Clinical description
Disease onset may occur anywhere between birth and adulthood but predominantly presents in younger populations. The nephrotic syndrome is defined by severe proteinuria (Urinary Protein/Creatinine ration > 200 mg/mmol) with low serum albumin (<30 g/l) and possible edema. Biopsy shows minimal change disease (MCD), focal segmental glomerulosclerosis (FSGS) or, more rarely, diffuse mesangial sclerosis (DMS), and podocyte foot process effacement by electron microscopy. It is multi-drug resistant and usually progresses to end-stage kidney failure; however, patients have a very low risk of recurrence after kidney transplantation.
Etiology
Causative pathogenic variants are identified in approximately 10-15% of young adults presenting with SRNS, 30% of children and at least 66% in congenital and infantile cases. Among these genes, NPHS1 (19q13.12) and NPHS2 (1q25.2) are by far the two main autosomal recessive genes implicated in SRNS while INF2 (14q32.33) and WT1 (11p13) are the leading cause of autosomal dominant SRNS. COQ8B (19q13.2) biallelic variants are commonly found in patients of Asian descent. So far, more than 60 single gene causes of SRNS have been reported, however most novel gene variants are rare and involve few families.
Diagnostic methods
Comprehensive gene panels to include all currently known SRNS genes; alternatively cascade testing starting with screening for pathogenic variants in NPHS2 and WT1, the most commonly mutated genes in children, can be performed at the initial stage and if negative expanded to large next generation sequencing based test.
Differential diagnosis
A number of hereditary renal disorders might present with persistent proteinuria, the hallmark of SRNS. These include defects in ciliary (eg. TTC21B) or tubular (eg.
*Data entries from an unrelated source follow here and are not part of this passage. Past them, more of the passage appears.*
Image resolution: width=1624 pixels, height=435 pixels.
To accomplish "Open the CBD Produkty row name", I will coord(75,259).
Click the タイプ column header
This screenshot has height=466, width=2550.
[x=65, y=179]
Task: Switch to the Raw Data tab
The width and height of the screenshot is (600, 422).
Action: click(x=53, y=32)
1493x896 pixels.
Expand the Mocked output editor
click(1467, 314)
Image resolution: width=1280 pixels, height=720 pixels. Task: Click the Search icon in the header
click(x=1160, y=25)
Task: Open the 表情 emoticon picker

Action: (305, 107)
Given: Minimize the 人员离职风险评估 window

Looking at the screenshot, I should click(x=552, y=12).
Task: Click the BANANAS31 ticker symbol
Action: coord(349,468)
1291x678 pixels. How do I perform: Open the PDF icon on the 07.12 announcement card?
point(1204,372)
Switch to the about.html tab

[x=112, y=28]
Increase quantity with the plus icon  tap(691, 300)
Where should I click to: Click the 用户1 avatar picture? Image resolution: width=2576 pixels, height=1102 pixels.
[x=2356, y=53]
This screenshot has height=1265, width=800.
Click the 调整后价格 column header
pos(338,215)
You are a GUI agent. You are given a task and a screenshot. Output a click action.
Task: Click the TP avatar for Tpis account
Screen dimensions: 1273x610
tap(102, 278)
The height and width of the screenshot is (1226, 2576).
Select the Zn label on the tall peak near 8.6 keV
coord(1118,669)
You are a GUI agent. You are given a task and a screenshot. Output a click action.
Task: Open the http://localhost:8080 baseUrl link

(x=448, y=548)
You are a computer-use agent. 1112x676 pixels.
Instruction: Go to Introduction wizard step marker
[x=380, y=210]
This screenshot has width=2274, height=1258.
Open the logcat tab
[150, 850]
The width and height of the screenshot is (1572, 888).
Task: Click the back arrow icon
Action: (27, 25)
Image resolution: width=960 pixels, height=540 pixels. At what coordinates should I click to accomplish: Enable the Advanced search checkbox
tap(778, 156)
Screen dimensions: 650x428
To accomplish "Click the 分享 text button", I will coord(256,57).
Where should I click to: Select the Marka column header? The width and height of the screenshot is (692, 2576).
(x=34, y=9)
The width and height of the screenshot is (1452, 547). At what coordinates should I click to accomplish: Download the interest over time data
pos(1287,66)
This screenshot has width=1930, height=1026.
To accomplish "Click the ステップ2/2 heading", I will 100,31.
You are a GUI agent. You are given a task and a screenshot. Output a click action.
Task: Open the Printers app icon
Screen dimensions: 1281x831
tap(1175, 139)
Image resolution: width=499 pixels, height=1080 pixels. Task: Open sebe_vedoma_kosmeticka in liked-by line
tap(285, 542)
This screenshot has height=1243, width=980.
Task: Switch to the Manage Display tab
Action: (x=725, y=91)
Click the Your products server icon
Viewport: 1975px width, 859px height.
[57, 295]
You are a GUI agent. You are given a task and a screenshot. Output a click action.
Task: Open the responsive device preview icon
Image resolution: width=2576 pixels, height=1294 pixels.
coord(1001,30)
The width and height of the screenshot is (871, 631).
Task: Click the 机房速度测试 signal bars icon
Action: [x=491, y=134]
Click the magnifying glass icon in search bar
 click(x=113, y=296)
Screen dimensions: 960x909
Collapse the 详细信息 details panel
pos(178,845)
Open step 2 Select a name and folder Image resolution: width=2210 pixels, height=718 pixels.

CLCN5, Dent disease) genes or atypical hemolytical syndrome (DGKE). There is also a number of syndromic (i.e. multiorgan) forms associated with defects in WT1, LMX1B, LAMB2, PAX2, etc.
Antenatal diagnosis
The decision regarding preimplantation genetic diagnosis and prenatal genetic testing should be discussed with the family in light of the local financial, social, and legal settings.
Genetic counseling
Recurrence risk counseling should be provided in all cases. Family members who are candidates for living-related kidney donation have to undergo genetic testing as part of evaluation; only heterozygous carriers of a recessive SRNS genetic variant may be considered as a potential donor, while a family member having a variant associated with a dominant inheritance should be dissuaded from kidney donation.
Management and treatment
International Pediatric Nephrology Association 2020 guidelines recommend discontinuing ineffective immunosuppressive therapies, and continuing non -immunosuppressive management, including RAASi and other supportive measures in patients with diagnosis of a hereditary nephrotic syndrome. There is high risk of progression to end-stage kidney disease; however, recurrence of the disease in the grafted kidney after transplantation is exceptional.
Prognosis
Life expectancy is not dramatically affected in SRNS patients, however individual outcome depends on prompt management and access to specific procedures, i.e. dialysis and kidney transplantation.